Mescid-i Nebevî, takva üzere kuruldu

14/10/2018 Pazar Köşe yazarı V.T

Resûl-i ekremin mescidinde sesi yükseltmemeli, edebi asla terk etmemeli...

 Nâsıruddîn ibn-i Süneyne hazretleri hadîs, ferâiz ve Hanbelî mezhebi fıkıh âlimidir. 535 (m. 1141) târihinde Bağdad yakınlarında Samarra’da doğdu. 616 (m. 1219) yılında Bağdad’da vefât etti. Bir dersinde buyurdu ki:

Resûlullahın (sallallahü aleyhi ve sellem) kabr-i şerîflerini ziyâret güzel bir sünnettir. Resûl-i ekremin kabri şerîflerinin ziyâret edilmesi husûsunda müctehid âlimler icmâ’ etmişler, pek büyük fazilet ve sevâbın olduğunu bildirmişlerdir. Resûlullahı vefâtından sonra ziyâret eden kimse, sanki hayâtında ziyâret etmiş gibidir. Server-i âlemin kabr-i şerîflerini ziyâret eden, O’nun yakınları arasına girer, Resûlullahın şefaatine kavuşur. Medîne-i münevverede ikâmet eden kimse, Resûl-i ekremin bulunduğu o mübârek topraktan nasîbini alır. Orada vefât eden, O’nun şefaatine kavuşur.

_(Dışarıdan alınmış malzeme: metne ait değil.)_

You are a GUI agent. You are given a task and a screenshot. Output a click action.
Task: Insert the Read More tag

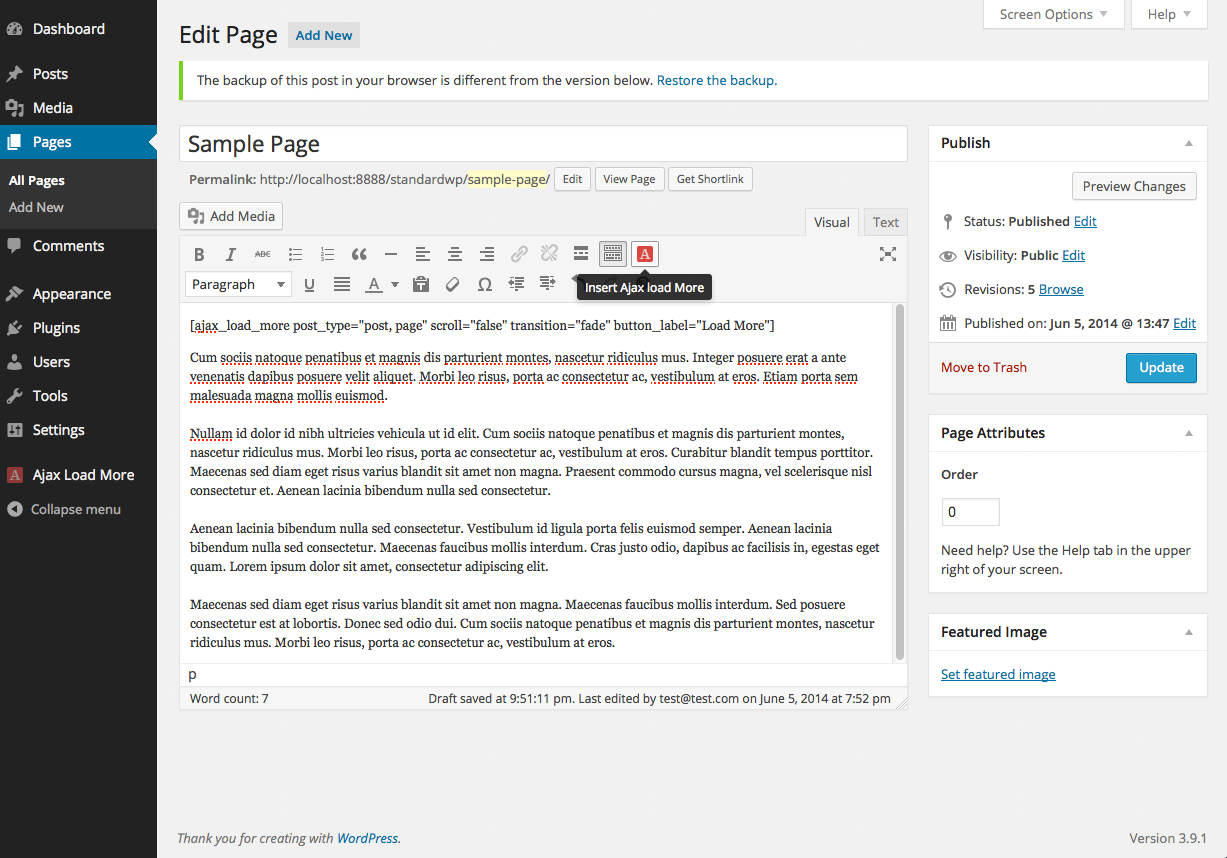click(x=581, y=254)
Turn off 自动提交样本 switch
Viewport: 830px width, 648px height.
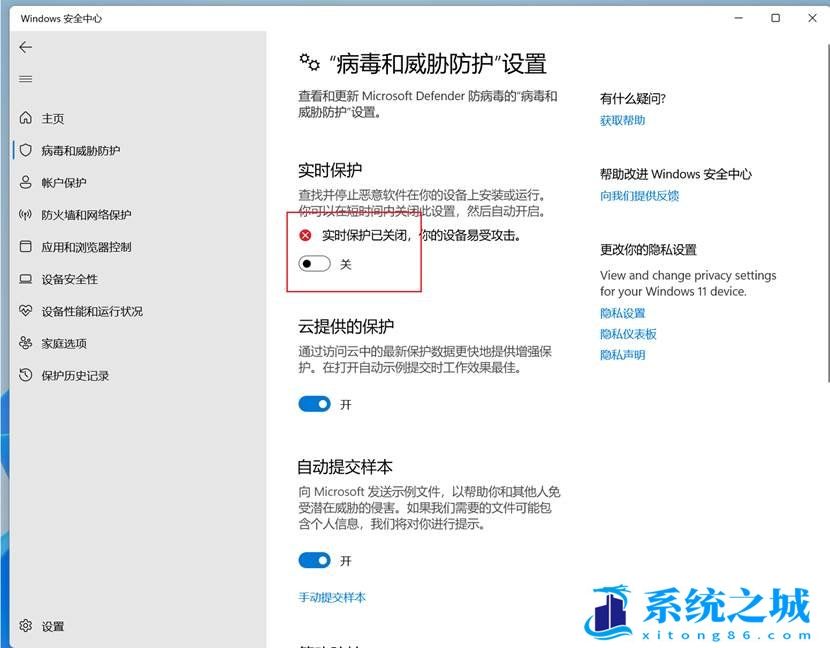point(313,560)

Medîne-i münevverede, Resûlullahın mescidine gitmeli, kabr-i şerîfi ziyâret etmeli, Resûlullaha ve O’nun iki mübârek halifesi Hazreti Ebû Bekir ve Hazreti Ömer’e selâm vermeli, gerekli olanlar yapılmalı, Resûl-i ekremin mescidinde sesi yükseltmemeli, edebi asla terk etmemeli, Resûlullaha olan hürmet ve tazimde Selef-i sâlihîn gibi olmalıdır. Resûlullahın Ravda-i mutahharasından, minberinden ve mübârek ayaklarının bastığı o yerlerin bereketlerinden istifâde etmelidir. Cebrâil aleyhisselâmın vahiy getirdiği o yerlere bakmakla, oraları görmekle gözleri şereflendirmelidir.

Mescid-i Nebevî, takvâ üzere kurulmuş ve yapılmış bir mesciddir. Orada Ravda-i mutahhara vardır. Burası, Cennet bahçelerinden bir bahçedir. Kur’ân-ı kerîm ve sünnet-i nebeviyye nûrları dünyânın her tarafına buradan yayıldı. Burada bir yer vardır ki, burası Mescid-i haramdan sonra yeryüzünün en kıymetli yeridir. Çünkü orada, Fahr-i âlemin mübârek vücûdu bulunmaktadır. Bu mescidde çok namaz kılmalıdır. Bu sebeple çok nimetlere kavuşulur. Burada kılınan namaz, başka yerlerde kılınan bin namazdan üstündür.

Bu mübarek zat, vefatından kısa bir zaman evvel şöyle dua etti: “Allahım! Senden, günahlarımın affını, vücûdumun afiyetini hüsn-ü yakîn ile dünya ve âhirette huzur, refah ve saadeti dilerim. Ey, günah kendisine zarar vermeyen ve mağfiret kendisinden bir şey eksiltmeyen Allahım! Sana zararı dokunmayan günahlarımı bana bağışla, senden bir şey eksiltmeyen mağfiretini de bana ver!”